Read The Wicked Girls Online

Authors: Alex Marwood

The Wicked Girls (11 page)

A fractional pause. ‘Who’s calling?’

‘Martin,’ he says.

‘Martin who?’

‘Martin Bagshawe.’

He hears her breathe. The voice is faintly familiar. It’s someone he’s met before, someone he knows. Not well, but he doesn’t
know anyone well, really.

‘OK, Martin,’ she says, ‘I need you to listen to me very carefully and pay attention to what I say.’

A surge of adrenalin makes him dizzy. She’s dead. Something’s happened to her.

‘Is Jackie OK?’ he asks. ‘What’s happened?’

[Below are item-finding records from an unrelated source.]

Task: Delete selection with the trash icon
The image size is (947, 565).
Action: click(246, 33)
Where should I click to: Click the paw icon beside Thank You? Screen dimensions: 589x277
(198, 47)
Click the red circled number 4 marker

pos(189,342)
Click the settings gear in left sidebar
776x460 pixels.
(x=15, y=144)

‘She’s fine,’ she says sharply. ‘And Martin, in answer to your question,
you’re
what’s happened.’

Her voice changes, as though she’s reading a pre-prepared speech off a piece of paper. ‘Listen, Martin, you need to understand.
Jackie is not your girlfriend. She’s not your friend. In fact, she finds your behaviour aggressive and frightening.’

‘I—’ he begins to protest, but she ploughs on, ignoring him.

‘Martin, I want you to listen very carefully. Jackie wants nothing to do with you. What you’ve been doing, all this following
and watching, it’s harassment. It’s not a show of devotion and it won’t persuade her to change her mind. You need to stop
it. Now.’

Who is this woman? He knows the voice; it’s maddeningly familiar. Now he hears his own breath, coming fast.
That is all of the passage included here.